Cerco di non pensarci e, anziché temere un principio di precoce demenza senile, mi ripeto che in realtà gli sliding doorsmi hanno sempre affascinato. E quelli sportivi quasi più di quelli sentimentali. Penso al Cosenza che fallì la promozione nel 1989 – e al piccolo ciclo che aprì la Cremonese negli anni Novanta, fino alla vittoria del Trofeo Anglo Italiano. Penso a quella mancata nel 1992 e al grande ciclo che, invece, avviò l’Udinese, peraltro attivo tutt’ora. Penso a quella del 2001 e al Chievo Verona, che fino al fallimento (che ha portato alla nostra riammissione, due anni fa) ha pascolato stabilmente in serie A.

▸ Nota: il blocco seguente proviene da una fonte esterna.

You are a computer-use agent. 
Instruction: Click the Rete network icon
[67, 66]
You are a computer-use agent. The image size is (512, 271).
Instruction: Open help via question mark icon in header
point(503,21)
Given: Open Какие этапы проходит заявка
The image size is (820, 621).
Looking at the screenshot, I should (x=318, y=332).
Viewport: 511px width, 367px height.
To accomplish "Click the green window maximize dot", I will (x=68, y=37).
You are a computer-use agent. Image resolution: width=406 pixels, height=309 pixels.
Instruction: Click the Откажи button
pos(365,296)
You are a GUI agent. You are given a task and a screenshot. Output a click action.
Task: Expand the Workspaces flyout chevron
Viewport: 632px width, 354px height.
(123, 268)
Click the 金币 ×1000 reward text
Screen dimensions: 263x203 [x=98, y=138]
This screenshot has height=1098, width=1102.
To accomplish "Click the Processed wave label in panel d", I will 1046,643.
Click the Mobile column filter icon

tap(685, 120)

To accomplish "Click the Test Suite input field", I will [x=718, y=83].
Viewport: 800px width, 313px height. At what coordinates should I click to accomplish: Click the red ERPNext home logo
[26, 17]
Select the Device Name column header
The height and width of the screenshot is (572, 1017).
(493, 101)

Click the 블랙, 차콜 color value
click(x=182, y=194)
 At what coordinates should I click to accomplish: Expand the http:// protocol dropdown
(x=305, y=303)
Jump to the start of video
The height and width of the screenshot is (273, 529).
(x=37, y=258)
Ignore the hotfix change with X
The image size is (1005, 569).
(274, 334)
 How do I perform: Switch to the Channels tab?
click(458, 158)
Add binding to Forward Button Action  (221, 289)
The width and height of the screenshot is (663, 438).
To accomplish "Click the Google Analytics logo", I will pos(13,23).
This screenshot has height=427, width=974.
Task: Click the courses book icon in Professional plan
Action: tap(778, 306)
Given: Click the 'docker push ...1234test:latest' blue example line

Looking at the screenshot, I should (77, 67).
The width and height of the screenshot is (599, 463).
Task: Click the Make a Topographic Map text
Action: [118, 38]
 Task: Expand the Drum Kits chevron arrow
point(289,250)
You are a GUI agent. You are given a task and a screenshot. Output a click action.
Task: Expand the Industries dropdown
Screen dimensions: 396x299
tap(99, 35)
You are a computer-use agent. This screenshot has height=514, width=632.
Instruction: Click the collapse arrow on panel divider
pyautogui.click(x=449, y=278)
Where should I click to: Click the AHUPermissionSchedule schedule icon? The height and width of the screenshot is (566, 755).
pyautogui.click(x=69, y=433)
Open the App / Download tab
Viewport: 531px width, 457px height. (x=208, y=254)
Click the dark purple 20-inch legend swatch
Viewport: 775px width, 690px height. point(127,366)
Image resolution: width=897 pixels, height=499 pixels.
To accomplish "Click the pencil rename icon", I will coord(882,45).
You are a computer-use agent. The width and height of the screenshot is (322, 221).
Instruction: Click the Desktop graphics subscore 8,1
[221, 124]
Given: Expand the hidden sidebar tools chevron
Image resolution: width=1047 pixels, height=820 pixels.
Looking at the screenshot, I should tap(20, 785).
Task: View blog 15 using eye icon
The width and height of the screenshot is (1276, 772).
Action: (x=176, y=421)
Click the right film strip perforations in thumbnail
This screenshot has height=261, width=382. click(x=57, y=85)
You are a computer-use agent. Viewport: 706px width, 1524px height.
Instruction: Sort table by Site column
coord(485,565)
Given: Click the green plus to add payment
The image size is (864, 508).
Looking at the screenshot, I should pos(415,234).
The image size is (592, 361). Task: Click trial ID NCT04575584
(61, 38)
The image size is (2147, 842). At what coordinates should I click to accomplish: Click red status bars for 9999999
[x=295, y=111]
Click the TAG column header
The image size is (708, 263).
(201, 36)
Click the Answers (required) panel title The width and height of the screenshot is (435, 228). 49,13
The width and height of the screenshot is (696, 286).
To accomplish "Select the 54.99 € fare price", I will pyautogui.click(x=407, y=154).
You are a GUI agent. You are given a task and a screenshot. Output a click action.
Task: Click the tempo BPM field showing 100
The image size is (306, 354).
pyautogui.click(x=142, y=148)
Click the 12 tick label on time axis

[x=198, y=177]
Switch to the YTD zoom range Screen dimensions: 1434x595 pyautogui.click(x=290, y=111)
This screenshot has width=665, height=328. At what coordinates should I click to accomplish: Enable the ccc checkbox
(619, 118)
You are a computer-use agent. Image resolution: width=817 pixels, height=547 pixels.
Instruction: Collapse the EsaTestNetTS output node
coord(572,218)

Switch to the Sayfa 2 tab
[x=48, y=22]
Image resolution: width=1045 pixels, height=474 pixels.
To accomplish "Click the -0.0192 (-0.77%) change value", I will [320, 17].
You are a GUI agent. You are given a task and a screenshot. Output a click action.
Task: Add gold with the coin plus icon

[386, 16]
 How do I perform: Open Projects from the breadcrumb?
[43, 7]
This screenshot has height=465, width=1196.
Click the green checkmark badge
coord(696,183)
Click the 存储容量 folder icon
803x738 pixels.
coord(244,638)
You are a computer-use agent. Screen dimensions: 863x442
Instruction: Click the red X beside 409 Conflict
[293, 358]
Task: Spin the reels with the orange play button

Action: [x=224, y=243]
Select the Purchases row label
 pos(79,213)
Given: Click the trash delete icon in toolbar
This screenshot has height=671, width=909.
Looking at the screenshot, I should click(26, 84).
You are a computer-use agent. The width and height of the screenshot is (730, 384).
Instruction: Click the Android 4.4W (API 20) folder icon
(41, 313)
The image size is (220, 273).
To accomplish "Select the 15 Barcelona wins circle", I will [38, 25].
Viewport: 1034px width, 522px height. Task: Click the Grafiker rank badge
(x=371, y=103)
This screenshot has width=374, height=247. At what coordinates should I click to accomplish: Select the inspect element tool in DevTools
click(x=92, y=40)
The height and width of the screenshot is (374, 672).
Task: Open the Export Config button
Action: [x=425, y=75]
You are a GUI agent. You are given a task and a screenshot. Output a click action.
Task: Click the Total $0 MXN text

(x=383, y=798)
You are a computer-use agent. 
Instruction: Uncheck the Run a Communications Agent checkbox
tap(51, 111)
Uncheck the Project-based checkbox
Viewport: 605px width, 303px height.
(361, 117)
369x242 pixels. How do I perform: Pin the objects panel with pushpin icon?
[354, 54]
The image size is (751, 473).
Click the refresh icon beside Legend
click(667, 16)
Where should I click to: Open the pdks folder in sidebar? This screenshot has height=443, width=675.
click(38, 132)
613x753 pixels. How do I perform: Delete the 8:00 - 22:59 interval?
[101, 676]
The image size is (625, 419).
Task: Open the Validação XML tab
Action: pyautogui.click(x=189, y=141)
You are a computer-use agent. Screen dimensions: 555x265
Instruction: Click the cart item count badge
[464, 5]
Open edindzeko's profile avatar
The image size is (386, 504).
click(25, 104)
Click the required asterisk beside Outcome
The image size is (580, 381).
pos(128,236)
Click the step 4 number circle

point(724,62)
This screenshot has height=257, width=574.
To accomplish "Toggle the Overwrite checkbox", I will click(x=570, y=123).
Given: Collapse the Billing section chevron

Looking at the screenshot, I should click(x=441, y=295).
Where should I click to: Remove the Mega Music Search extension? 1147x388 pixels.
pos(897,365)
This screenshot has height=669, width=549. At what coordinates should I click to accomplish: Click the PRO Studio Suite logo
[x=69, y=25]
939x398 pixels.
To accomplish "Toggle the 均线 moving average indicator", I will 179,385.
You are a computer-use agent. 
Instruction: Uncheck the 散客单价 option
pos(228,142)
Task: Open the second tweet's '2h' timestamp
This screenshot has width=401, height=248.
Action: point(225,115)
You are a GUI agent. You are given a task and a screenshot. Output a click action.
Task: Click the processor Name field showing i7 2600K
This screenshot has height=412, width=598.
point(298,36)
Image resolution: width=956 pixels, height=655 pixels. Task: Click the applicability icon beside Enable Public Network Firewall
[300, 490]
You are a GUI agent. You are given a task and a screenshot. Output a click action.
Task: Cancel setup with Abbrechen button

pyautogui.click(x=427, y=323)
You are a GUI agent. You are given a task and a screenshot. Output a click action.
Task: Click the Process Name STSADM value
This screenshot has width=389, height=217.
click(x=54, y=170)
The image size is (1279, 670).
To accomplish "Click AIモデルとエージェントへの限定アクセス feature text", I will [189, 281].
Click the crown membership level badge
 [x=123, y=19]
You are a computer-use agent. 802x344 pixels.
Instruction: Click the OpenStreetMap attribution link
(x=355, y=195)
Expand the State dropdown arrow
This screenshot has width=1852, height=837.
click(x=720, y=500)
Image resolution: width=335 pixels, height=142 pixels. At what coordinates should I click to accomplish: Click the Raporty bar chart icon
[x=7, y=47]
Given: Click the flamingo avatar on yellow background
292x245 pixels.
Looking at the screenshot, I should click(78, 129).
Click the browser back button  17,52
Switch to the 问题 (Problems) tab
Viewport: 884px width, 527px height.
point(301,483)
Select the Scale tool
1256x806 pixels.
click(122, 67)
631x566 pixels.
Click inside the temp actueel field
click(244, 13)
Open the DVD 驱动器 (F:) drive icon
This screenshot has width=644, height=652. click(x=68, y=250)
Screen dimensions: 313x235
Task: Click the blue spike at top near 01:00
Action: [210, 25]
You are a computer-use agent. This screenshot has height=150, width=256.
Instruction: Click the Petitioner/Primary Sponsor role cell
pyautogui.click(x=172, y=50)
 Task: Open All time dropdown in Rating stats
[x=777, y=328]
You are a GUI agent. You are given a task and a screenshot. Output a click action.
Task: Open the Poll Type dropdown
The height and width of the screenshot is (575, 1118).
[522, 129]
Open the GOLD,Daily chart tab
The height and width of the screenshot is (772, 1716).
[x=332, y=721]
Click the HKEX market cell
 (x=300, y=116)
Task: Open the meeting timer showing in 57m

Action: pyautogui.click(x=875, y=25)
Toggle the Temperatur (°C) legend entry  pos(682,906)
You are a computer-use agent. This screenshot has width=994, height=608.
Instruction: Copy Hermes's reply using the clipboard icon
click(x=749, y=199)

Penso però anche a quegli allenatori che, dopo essersi seduti sulla panchina rossoblù senza riuscire a centrare il grande sogno, si sono accomodati altrove riuscendovi. Su tutti il (mai abbastanza) compianto Emiliano Mondonico. Subentrato due volte alla guida dei Lupi, e due volte esonerato, prima di raccogliere in corsa la Fiorentina nel 2004 e riportarla in serie A dopo quel triplo salto carpiato dalla C2 alla B, avvenuto peraltro a nostre amarissime spese. Oppure a Bortolo Mutti che, in quella stessa stagione, riuscì col Messina nell’impresa mancata tre anni prima in riva al Crati.

Dunque, nulla di nuovo nel vedere scendere sabato al Marulla quel Sudtirol eroicamente battuto in semifinale playoff nel 2018 e tuttavia capace, cinque stagioni più tardi, di issarsi da matricola assoluta al terzo posto in classifica. Con lo stesso allenatore che, in un’altra notte da Lupi, quella del 20 maggio scorso, ci spinse a strappare a morsi la permanenza in serie B.

Inutile girarci attorno. È almeno da ottobre che ci domandiamo cosa sarebbe accaduto se…? Perché la rosa messa a disposizione di Pierpaolo Bisoli (a parte Nicolussi Caviglia, che infatti è finito alla Salernitana, Masiello e pochi altri) faceva credere che i biancorossi sarebbero stati una delle vittime sacrificali del torneo. Calciatori come Mazzocchi erano stati spesso accostati ai colori rossoblù, altri (Carretta, Larrivey e D’Orazio) lo erano stati o sono tornati a esserlo. E, insomma, non mi pare che pur avendo la birra Forst alle spalle lì a Bolzano abbiano speso per la squadra più di quanto io abbia fatto nella mia vita in bevande fermentate a base di malto d’orzo e luppolo.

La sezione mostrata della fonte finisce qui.